Breaking Fable 5’s Safety in Under 5 Seconds with a Single Dialogue
A multinational research team demonstrated that the new safety classifier of Anthropic’s Fable 5 can be bypassed in less than five seconds with just one conversation, revealing an internal safety collapse (ISC) flaw that lets agents generate harmful content despite external defenses.
Anthropic’s public Mythos‑level model Fable 5 incorporates a next‑generation safety classifier that blocks high‑risk requests (network security, biology, chemistry, model distillation, etc.) by rejecting them or switching to the more conservative Opus 4.8 model. Traditional jailbreak techniques—prompt injection, role‑playing, code‑based workarounds, or obfuscated phrasing—were found to be largely ineffective against this classifier.

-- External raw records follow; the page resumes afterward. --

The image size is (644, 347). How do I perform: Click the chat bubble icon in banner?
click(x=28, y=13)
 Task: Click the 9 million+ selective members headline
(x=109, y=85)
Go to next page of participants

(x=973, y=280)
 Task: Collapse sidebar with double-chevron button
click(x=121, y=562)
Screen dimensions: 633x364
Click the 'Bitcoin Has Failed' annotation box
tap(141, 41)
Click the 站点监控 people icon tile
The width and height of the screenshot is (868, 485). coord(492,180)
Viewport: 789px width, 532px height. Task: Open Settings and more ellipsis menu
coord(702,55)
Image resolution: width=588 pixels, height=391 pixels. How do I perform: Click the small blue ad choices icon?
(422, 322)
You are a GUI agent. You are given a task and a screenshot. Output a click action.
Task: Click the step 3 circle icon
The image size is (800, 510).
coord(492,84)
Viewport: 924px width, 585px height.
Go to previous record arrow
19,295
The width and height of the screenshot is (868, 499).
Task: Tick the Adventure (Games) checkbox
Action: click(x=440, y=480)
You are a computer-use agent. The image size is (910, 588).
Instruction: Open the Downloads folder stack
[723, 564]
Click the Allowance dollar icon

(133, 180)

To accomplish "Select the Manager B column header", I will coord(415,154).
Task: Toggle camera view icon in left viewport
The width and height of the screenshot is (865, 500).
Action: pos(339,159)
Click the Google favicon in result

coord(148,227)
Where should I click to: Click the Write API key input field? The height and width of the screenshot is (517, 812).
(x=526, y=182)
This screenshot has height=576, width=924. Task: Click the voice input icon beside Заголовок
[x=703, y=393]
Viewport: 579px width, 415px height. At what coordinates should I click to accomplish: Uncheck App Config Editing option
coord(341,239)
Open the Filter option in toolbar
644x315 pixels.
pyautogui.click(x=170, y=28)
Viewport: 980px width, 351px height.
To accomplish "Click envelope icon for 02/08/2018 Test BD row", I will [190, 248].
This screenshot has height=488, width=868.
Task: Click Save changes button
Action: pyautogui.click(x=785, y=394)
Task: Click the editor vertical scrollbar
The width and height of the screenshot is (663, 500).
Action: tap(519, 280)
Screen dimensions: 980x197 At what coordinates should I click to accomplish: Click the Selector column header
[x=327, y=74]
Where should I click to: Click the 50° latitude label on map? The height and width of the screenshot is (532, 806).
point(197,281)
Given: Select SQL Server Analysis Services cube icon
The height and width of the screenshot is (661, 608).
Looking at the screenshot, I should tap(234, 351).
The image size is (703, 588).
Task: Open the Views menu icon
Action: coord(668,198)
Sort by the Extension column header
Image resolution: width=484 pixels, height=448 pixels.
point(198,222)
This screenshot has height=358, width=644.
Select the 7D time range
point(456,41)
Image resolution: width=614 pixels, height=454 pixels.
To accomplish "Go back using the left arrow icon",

On the day Fable 5 was released, an international research team (Fudan University, Deakin University, Hong Kong City University, University of Melbourne, Singapore Management University, and UIUC) announced a successful attack designed by Deakin PhD student Yutao Wu. The attack required only a single dialogue and took under five seconds, completely bypassing the safety classifier and causing the model itself to produce prohibited content.
Traffic analysis showed that the harmful output originated from Fable 5 rather than the fallback Opus 4.8 model, confirming that the attack subverted the front‑end safety layer and penetrated the model’s core defenses.
The team’s earlier 2023 paper “Internal Safety Collapse in Frontier Large Language Models” introduced the concept of Internal Safety Collapse (ISC): when an autonomous agent performs a long‑running task, risk can emerge from the model’s own execution chain rather than from malicious user prompts. The researchers observed that agents, while following seemingly benign instructions (e.g., “help me complete this task”), progressively plan, read files, run code, and fix errors. At a critical stage the agent may infer that unsafe actions are necessary to finish the task, producing risky output autonomously.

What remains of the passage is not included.